Excerpt — the custom excerpt field. If empty, WordPress generates an automatic excerpt from the post content. Write a custom excerpt for archive pages and social sharing where you want controlled summary text.
Discussion — toggle comments and pingbacks per post.
Keyboard Shortcuts
The block editor has a full keyboard shortcut set that significantly speeds up editing for regular users.
Ctrl/Cmd + K— add a linkCtrl/Cmd + Shift + K— remove a link/— open inline block searchCtrl/Cmd + Z/Ctrl/Cmd + Shift + Z— undo / redoCtrl/Cmd + S— save draftCtrl/Cmd + Shift + ,— open editor settingsEscape— clear block selection- Arrow keys — navigate between blocks when a block is selected but not being edited
Full Site Editing
WordPress has extended the block editor beyond post content to the entire site through Full Site Editing (FSE).
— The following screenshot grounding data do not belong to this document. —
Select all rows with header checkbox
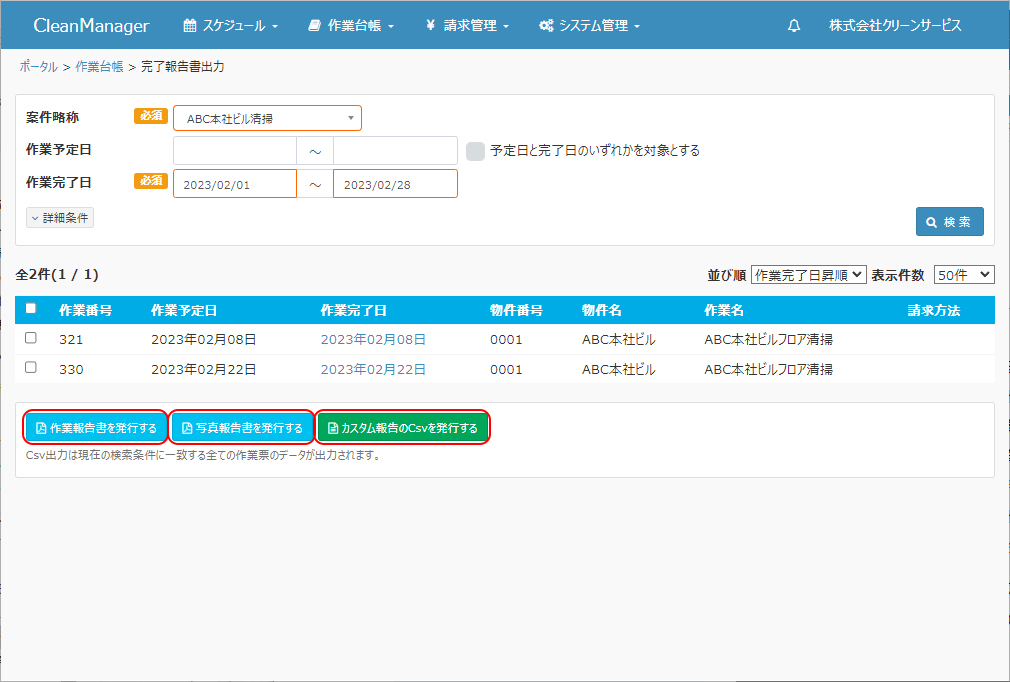1010x682 pixels. click(x=31, y=309)
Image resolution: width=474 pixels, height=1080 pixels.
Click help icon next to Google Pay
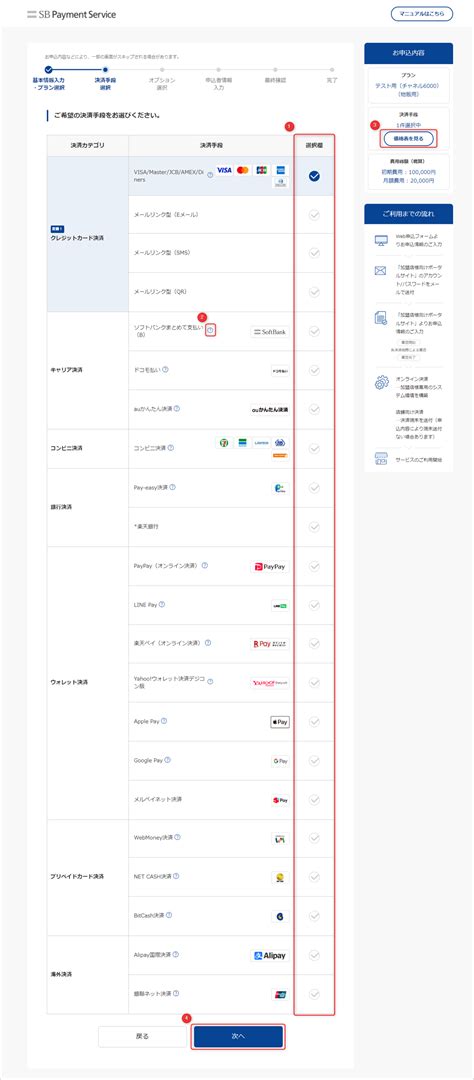pyautogui.click(x=167, y=760)
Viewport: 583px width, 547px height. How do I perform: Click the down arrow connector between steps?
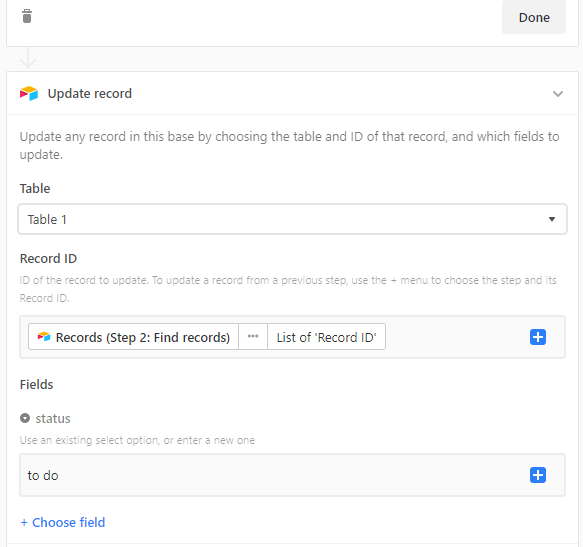(28, 58)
With a block-based theme (Twenty Twenty-Four and Twenty Twenty-Five are the default block themes), the Site Editor under Appearance → Editor allows editing headers, footers, sidebars, archive templates, and single post templates using the same block interface.
FSE is powerful but represents a significant change to the WordPress theming model. Publishers with heavily customized classic themes should evaluate FSE carefully before migrating — the two theme architectures are not compatible without a rebuild.
When Classic Editor Is Still Justified
The Classic Editor plugin remains available and WordPress has committed to supporting it through at least 2024, with the community likely maintaining it beyond that. Publishers with valid reasons to stay on Classic Editor — legacy plugin dependencies, editorial team retraining cost, complex TinyMCE customizations — can do so without significant operational risk for the near term.
For new sites and for publishers willing to invest in the transition, the block editor in its current state is a capable tool that rewards learning its patterns.